Arrow SWOG-S0221 is an important study, particularly with regard to the best way to administer paclitaxel. Weekly paclitaxel is an interesting regimen, and it’s logical to compare it to a dose-dense regimen that is probably more expensive.

On the other hand, weekly paclitaxel will require weekly visits to the hospital, which might not be easy. In the meantime, ECOG-1199 provides a head-to-head comparison of every three-week paclitaxel, every three-week docetaxel, weekly paclitaxel and weekly docetaxel.

— Martine J Piccart-Gebhart, MD, PhD

SUPPORTING PROTOCOL INFORMATION

Correlative Science Program

Tissue blocks will be obtained to serve as a resource for future correlative studies. Examples of such studies might include the following: tumor microvessel density or tumor VEGF expression by immunohistochemistry.
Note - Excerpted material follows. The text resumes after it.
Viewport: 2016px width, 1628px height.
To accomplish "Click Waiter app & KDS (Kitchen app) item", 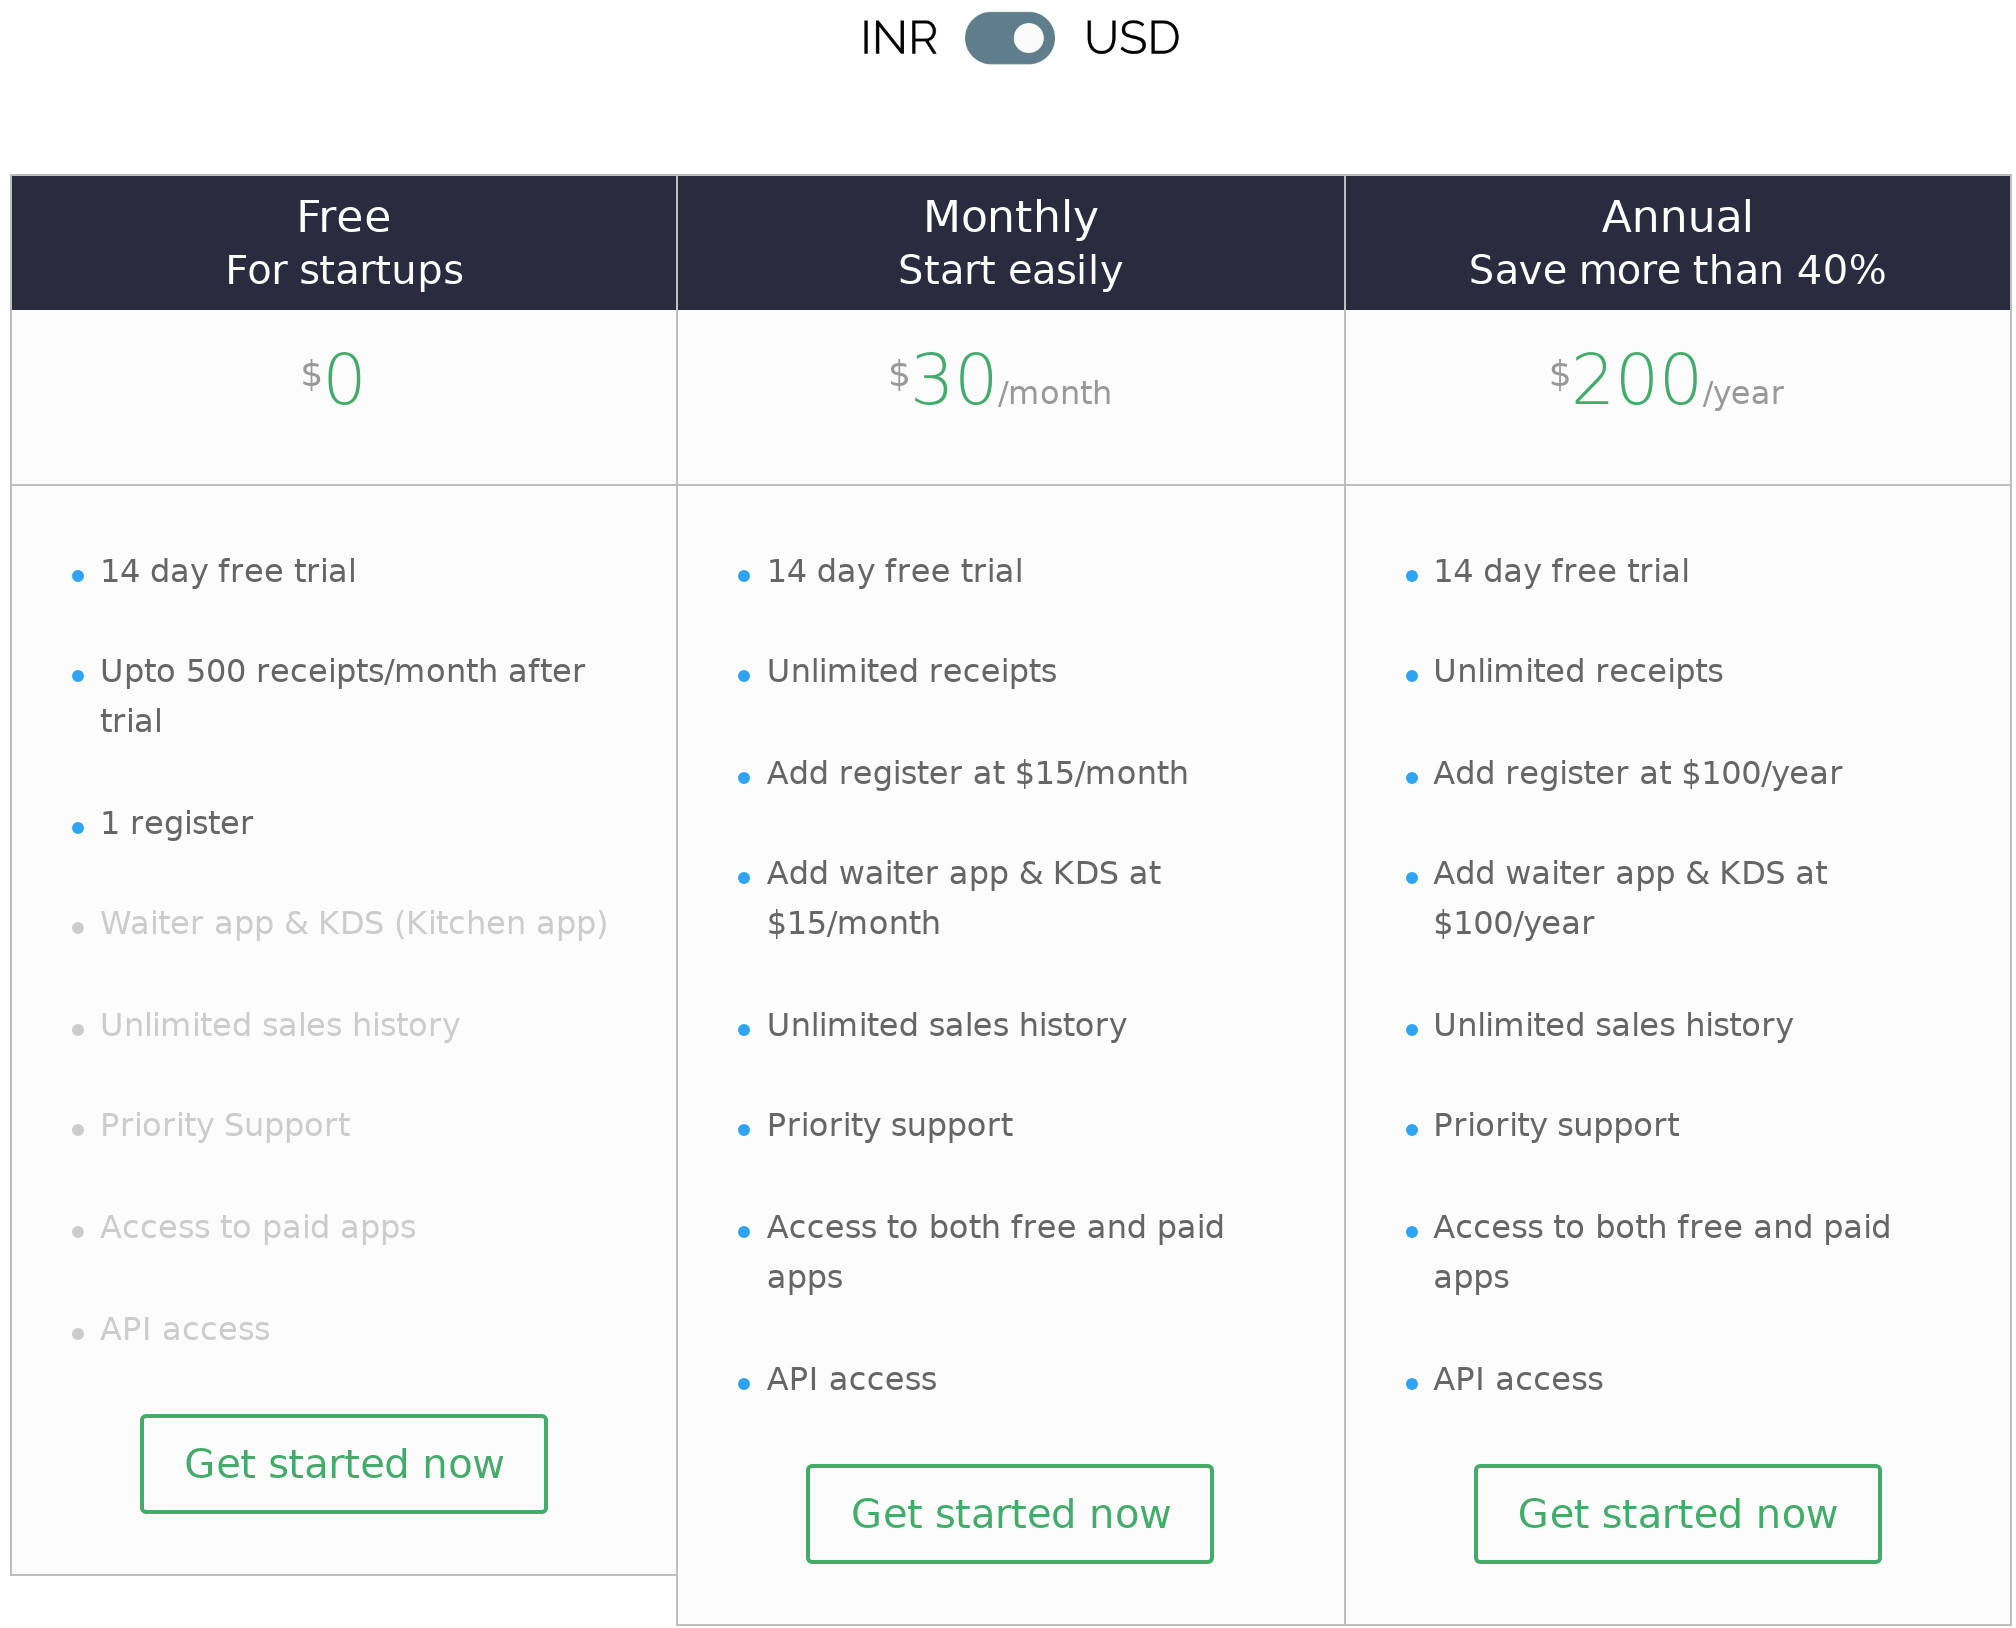I will click(353, 923).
The inferior survival outcomes of women of African ancestry (AA) with breast cancer after adjustment for multiple variables mandates exploration of treatment details, molecular, biologic, pharmacogenetic and hormonal hypotheses. To lay the groundwork for future studies, we will further explore the etiology of the observed ethnic/racial differences in breast cancer outcomes. This project will address differences in estrogen synthesis and metabolism and variability in chemotherapeutic drug metabolism as factors in racial differences in survival.

There is widespread use of antioxidants and other dietary supplements among cancer patients, used with the intentions and hopes that supplement use will maintain overall health, decrease treatment- associated toxicity and increase treatment efficacy. However, there are no existing empirical data to support the notion that antioxidant supplement use can decrease toxicity associated with treatment, and it is unclear if vitamin use has any impact on treatment efficacy, either to inhibit it or to enhance it.

We will query women enrolled in this study about supplement use and evaluate it in relation to toxicity and recurrence. We will also evaluate if variants (polymorphisms) in genes that impact levels of oxidative stress will affect toxicity and disease-free survival or modify relationships between supplement use and treatment outcomes.